**ASSIGNMENT 1:** Copy from the passage on posters, word for word, the part that opens with the words containing "In the 1920s, posters" and closes with "the late 1980s.".
**ASSIGNMENT 2:** According to the passage on posters, in what year was all poster production centralized?

**PROVIDED TEXT:**
########################################
In the 1920s, posters diversified to spotlight a variety of subjects and to promote government initiatives surrounding industrialization, health and children's welfare, and literacy (especially among women), among other priorities. Subject matter shifted from a focus on an immediate enemy to a focus on "persuading [viewers] of the benefits of whatever was the subject of that particular poster". At this point, posters again began being used to advertise state-produced products and to suggest that such products were readily available, normal to obtain, and superior to foreign goods. In many cases, posters directly linked socialism to the social programs or goods being promoted. Posters were used to discourage alcohol consumption beginning in the 1920s and continuing until the late 1980s.

In 1931, all poster production was centralized under the Art Department of the State Publishing House under the Central Committee. This led to a standardization of imagery and themes.

Beginning in the 1930s, as Stalin aimed to modernize the country, posters invoking the future shifted metaphors; while previously, the future was something approaching the country, now the country was represented by a vehicle such as a car, boat, or train, moving itself towards the future. Similarly, time was often portrayed as a race.
########################################
**DATA SHOWN:**

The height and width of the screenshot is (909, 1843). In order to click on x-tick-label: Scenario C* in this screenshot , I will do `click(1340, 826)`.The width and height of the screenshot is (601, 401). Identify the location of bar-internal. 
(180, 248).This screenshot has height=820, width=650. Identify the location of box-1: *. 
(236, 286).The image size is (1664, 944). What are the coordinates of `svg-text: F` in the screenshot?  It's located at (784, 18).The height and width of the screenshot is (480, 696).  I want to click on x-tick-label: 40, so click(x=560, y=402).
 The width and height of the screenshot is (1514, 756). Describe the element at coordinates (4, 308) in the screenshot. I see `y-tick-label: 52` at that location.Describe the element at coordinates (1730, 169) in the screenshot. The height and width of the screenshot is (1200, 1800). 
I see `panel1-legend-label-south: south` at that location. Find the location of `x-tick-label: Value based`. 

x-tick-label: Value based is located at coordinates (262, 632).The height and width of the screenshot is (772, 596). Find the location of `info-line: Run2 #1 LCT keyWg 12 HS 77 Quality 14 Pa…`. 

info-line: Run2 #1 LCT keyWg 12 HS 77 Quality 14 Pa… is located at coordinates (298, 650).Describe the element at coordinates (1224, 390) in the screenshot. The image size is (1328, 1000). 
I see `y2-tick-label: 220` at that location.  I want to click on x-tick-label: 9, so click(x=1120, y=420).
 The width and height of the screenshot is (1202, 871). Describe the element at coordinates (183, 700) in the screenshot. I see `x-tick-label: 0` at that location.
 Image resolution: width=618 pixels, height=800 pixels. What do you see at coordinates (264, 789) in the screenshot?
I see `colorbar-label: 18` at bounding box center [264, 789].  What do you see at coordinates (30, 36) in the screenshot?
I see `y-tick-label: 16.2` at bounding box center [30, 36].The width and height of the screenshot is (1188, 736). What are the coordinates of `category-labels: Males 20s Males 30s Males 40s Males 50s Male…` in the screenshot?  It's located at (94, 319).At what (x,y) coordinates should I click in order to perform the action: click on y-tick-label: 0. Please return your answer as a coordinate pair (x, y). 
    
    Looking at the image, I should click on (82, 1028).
########################################
**TASK RESULT 1:**
In the 1920s, posters diversified to spotlight a variety of subjects and to promote government initiatives surrounding industrialization, health and children's welfare, and literacy (especially among women), among other priorities. Subject matter shifted from a focus on an immediate enemy to a focus on "persuading [viewers] of the benefits of whatever was the subject of that particular poster". At this point, posters again began being used to advertise state-produced products and to suggest that such products were readily available, normal to obtain, and superior to foreign goods. In many cases, posters directly linked socialism to the social programs or goods being promoted. Posters were used to discourage alcohol consumption beginning in the 1920s and continuing until the late 1980s.

**TASK RESULT 2:** 1931